So this is an odd sort of retreat – an Italian restaurant in the middle of a city I know and love well – Carluccio’s since you ask, but not the city, that’s my secret. It’s one of my favourite places this restaurant but it is a retreat, a writer’s retreat, because here I am sitting and writing.
And I’m not alone. There are four of us, round the edges, three women and one man, laptops and notebooks and reading books open to make us feel less conspicuous, safer in our space. It’s wonderful really. I don’t know how they feel but I feel calm; I’m on retreat because no one (and I mean no one) knows I am here. And isn’t that a true retreat? Where you run away and tell no one where you are? I wish….
This isn’t the truth of course, that I’m running away. I’m here for work, teaching writing even though tonight I’m hiding. So far, in my notebook I’ve started a short story, drafted an idea for a radio play and listened into several fascinating conversations which (as any writer worth her salt will do) I’ve written dutifully in my notebook for future reference. I’m taking my own advice on writing dialogue and opening my eyes and my ears to what I find around me. I listen in to one conversation about Italy, a holiday just returned from and a story about a boat trip and a beach and it brings back a memory…

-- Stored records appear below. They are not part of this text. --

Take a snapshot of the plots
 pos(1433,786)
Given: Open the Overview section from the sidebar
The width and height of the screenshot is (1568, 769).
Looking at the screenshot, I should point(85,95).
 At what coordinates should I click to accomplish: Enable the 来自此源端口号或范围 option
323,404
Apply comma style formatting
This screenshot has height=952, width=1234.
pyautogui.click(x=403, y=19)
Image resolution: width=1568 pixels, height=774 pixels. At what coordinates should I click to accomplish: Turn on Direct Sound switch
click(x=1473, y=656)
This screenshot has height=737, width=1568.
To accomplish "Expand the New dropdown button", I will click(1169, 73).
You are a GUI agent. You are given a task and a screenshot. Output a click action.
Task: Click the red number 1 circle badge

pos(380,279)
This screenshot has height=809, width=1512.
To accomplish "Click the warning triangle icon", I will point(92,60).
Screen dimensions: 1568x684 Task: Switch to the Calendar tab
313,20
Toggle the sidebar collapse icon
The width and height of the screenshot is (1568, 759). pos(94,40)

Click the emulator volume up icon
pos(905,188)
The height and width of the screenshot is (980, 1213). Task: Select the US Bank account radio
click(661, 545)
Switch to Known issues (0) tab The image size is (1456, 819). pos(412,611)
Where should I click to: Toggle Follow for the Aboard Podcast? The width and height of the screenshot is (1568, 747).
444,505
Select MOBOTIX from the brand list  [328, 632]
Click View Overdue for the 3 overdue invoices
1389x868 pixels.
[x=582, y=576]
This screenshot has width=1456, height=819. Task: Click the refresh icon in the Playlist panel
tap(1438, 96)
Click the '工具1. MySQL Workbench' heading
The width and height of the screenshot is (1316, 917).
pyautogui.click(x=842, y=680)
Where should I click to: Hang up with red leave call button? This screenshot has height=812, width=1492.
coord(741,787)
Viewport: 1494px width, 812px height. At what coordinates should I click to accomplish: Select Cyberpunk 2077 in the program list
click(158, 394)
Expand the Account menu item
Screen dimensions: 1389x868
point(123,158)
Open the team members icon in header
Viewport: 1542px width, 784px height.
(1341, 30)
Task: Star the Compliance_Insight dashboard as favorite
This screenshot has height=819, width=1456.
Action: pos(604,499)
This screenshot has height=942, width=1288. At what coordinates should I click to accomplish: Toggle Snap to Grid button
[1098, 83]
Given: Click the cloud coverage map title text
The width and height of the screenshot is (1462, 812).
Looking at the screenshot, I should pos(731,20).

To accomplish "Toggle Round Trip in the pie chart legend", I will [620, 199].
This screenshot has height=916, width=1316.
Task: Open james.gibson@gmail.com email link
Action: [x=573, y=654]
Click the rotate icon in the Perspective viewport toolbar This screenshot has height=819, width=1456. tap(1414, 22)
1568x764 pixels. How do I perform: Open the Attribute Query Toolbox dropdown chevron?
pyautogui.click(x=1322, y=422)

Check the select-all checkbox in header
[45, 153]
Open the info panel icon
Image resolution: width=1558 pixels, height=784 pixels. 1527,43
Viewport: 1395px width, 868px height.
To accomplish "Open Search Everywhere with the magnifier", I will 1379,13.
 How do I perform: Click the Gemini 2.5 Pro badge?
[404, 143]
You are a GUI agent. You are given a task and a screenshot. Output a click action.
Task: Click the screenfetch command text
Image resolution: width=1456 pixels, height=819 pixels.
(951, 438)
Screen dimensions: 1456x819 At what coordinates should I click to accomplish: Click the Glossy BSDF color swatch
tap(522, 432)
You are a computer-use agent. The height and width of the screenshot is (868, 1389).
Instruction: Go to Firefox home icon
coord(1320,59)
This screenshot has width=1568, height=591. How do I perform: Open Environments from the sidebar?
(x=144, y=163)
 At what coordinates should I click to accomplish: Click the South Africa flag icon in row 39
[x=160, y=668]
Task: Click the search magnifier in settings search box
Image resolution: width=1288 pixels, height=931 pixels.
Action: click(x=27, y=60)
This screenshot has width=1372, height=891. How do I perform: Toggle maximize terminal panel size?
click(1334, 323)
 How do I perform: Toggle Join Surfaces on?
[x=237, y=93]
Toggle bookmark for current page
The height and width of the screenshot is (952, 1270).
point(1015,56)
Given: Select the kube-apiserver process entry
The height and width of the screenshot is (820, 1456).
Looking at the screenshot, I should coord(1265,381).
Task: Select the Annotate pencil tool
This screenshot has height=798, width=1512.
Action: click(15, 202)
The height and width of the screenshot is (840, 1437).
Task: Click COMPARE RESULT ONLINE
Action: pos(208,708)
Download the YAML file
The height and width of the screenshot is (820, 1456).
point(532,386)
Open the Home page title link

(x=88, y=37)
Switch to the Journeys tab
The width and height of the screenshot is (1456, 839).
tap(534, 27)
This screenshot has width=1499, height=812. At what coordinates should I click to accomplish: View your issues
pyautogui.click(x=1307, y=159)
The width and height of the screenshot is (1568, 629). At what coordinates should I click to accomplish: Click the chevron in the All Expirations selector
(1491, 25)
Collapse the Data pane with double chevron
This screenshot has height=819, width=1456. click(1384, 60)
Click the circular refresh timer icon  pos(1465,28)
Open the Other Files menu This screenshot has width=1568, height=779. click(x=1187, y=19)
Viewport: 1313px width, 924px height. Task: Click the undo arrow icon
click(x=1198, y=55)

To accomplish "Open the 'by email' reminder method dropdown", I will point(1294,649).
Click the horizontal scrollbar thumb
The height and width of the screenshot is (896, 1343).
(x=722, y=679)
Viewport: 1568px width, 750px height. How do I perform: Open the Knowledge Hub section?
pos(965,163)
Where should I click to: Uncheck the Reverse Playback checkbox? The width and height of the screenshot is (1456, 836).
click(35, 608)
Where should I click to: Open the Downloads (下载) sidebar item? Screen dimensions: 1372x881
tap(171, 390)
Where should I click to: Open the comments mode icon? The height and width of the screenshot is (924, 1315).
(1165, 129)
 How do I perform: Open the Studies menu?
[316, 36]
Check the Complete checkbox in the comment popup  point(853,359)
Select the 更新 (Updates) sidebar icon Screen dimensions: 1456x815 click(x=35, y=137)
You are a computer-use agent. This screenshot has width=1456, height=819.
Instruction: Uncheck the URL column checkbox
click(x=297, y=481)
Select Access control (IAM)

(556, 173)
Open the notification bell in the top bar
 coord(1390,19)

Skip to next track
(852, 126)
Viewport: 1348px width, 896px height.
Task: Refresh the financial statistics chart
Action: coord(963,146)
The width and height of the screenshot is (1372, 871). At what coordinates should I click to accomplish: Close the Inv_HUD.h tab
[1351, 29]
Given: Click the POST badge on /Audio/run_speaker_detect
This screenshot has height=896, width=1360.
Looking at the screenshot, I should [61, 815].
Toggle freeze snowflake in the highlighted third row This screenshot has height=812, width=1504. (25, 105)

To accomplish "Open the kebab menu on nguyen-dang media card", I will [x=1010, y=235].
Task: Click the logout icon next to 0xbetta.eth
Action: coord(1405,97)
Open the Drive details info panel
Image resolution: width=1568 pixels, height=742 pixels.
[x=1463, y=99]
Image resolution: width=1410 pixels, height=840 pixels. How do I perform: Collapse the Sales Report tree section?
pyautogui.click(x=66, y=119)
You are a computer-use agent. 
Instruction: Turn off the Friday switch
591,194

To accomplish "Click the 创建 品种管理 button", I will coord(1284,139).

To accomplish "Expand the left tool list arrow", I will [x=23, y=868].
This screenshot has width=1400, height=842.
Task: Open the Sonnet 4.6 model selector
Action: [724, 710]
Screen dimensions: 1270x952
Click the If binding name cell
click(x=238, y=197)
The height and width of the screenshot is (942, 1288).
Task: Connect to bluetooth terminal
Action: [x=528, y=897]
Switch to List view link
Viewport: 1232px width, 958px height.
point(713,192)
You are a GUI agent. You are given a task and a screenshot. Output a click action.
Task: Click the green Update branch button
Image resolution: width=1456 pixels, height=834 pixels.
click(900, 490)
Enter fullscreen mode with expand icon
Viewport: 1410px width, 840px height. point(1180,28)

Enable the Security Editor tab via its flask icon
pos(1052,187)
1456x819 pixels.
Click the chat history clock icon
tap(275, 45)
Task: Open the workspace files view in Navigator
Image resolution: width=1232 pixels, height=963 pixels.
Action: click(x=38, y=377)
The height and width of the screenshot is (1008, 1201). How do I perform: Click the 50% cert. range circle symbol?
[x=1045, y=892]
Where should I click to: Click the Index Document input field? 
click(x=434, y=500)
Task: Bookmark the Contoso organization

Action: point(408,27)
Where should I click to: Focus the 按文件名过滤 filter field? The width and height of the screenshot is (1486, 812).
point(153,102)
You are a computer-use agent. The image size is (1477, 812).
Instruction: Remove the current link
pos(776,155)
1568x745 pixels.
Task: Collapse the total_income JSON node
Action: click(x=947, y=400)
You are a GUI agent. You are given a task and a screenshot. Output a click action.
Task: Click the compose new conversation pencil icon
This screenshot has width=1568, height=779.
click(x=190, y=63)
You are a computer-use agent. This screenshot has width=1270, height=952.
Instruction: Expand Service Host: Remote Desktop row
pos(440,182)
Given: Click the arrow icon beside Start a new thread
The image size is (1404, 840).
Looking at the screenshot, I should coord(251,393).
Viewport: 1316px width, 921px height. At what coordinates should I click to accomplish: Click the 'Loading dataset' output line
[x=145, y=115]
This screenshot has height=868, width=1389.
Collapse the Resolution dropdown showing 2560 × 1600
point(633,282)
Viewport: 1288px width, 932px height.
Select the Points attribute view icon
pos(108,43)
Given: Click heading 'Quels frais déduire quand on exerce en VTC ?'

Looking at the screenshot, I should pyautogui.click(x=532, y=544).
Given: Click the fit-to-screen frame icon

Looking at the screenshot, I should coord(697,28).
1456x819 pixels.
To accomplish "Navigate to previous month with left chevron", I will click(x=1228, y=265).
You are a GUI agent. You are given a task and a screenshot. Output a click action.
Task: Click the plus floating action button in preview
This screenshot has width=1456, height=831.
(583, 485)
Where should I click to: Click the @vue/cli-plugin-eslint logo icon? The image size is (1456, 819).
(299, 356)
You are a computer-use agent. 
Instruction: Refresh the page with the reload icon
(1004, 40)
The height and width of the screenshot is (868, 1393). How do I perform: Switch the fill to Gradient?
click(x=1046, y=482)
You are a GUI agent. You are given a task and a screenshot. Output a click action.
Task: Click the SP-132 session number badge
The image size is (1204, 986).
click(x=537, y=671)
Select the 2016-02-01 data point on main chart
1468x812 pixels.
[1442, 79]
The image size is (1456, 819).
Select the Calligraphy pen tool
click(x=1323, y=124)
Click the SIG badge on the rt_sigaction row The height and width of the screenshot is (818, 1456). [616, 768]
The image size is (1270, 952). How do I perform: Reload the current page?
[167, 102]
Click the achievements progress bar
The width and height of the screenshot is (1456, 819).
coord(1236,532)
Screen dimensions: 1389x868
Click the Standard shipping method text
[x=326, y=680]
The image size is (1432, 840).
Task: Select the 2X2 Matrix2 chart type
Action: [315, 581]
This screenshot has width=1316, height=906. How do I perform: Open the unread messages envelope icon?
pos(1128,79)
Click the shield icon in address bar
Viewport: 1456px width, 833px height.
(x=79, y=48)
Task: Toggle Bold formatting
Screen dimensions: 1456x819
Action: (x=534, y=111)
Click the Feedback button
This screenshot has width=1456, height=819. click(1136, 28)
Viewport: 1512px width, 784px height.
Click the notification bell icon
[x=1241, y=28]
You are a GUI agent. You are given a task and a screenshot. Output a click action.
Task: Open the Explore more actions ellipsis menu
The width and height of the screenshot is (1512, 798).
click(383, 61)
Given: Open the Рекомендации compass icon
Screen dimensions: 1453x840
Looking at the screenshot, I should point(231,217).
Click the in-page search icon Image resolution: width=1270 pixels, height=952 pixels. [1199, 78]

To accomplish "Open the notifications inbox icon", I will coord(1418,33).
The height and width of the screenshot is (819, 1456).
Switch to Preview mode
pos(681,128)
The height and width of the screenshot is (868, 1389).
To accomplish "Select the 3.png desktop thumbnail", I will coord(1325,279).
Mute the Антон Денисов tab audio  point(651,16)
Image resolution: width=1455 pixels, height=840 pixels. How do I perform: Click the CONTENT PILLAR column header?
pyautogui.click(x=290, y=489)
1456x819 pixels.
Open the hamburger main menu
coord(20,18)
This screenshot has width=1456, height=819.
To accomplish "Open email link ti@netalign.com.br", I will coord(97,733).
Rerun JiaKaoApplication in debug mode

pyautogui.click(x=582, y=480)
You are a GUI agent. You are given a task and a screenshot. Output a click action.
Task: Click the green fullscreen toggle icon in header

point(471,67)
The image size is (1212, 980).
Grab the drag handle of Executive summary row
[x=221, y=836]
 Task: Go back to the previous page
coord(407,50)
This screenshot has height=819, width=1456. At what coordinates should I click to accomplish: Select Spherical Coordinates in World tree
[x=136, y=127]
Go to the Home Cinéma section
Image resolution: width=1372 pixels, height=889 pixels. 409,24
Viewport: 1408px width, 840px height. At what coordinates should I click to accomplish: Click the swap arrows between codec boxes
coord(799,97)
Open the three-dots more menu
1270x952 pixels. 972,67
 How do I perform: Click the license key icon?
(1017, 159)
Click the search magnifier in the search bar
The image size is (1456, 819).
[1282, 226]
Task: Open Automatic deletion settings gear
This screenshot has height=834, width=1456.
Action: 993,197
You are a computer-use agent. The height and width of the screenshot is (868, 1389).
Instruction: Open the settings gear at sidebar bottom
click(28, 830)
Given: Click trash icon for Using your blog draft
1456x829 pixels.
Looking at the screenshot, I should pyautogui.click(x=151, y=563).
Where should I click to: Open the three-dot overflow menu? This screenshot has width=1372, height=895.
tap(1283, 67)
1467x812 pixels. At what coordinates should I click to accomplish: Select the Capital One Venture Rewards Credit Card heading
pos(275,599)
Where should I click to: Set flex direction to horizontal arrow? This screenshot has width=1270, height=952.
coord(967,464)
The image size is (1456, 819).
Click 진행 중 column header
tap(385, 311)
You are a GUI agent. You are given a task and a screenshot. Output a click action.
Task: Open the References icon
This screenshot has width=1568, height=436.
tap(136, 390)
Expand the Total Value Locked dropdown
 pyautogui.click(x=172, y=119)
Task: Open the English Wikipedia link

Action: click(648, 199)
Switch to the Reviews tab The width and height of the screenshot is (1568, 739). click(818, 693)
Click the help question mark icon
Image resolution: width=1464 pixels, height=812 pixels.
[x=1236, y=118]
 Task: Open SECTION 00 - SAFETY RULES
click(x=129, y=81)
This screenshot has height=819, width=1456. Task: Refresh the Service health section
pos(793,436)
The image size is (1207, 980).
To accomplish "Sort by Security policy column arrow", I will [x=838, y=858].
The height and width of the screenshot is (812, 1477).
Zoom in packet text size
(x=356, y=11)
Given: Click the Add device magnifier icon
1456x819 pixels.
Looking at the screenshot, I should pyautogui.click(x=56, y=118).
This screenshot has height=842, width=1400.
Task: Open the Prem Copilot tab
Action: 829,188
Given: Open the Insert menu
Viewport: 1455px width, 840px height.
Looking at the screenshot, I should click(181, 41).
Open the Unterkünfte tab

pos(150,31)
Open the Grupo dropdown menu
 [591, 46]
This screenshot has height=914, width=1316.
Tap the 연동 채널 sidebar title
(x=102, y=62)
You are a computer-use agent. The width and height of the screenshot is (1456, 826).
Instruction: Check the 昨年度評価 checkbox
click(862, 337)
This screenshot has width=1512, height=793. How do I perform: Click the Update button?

I was staying with friends in the south of Italy one summer quite a long time ago near the town of Scilla not far from Reggio Calabria. Known as the site where the Scylla, the great sea monster, thwarted Odysseus’s passage home from the Trojan War in Homer’s great epic poem ‘The Odyssey’. Scilla boasts a rocky promontory which juts out under the sea into the Strait of Messina. My friends were sailors and had sailed through the Strait many times. The trick, they told me, was to stay in the centre of the Strait which had strong currents which pulled boats into the rocks, dashing the hull into pieces. The currents could also throw them off track, upturn a boat trying to navigate its way through. This had happened to them once, their boat was ruined. Odysseus had to make a choice at this point in his journey – just like my friends: trust that they could navigate their way through the swirling pull of the vortex, the Charybdis, or be eaten by the Scylla which would reach down from the rocks and take every last man on the boat. Between a rock and a hard place. The myth taken from the reality. This was one of the first times I became aware of the way stories can turn into something else, but that somewhere, somehow, they hide the truth.
At the moment I’m thinking of fairy tales with my friend the artist, Natalie Sirett, for a collaboration on story telling: she’s seeing what I’m hearing and what we’re both searching for is where the truth begins. We’ll keep you posted.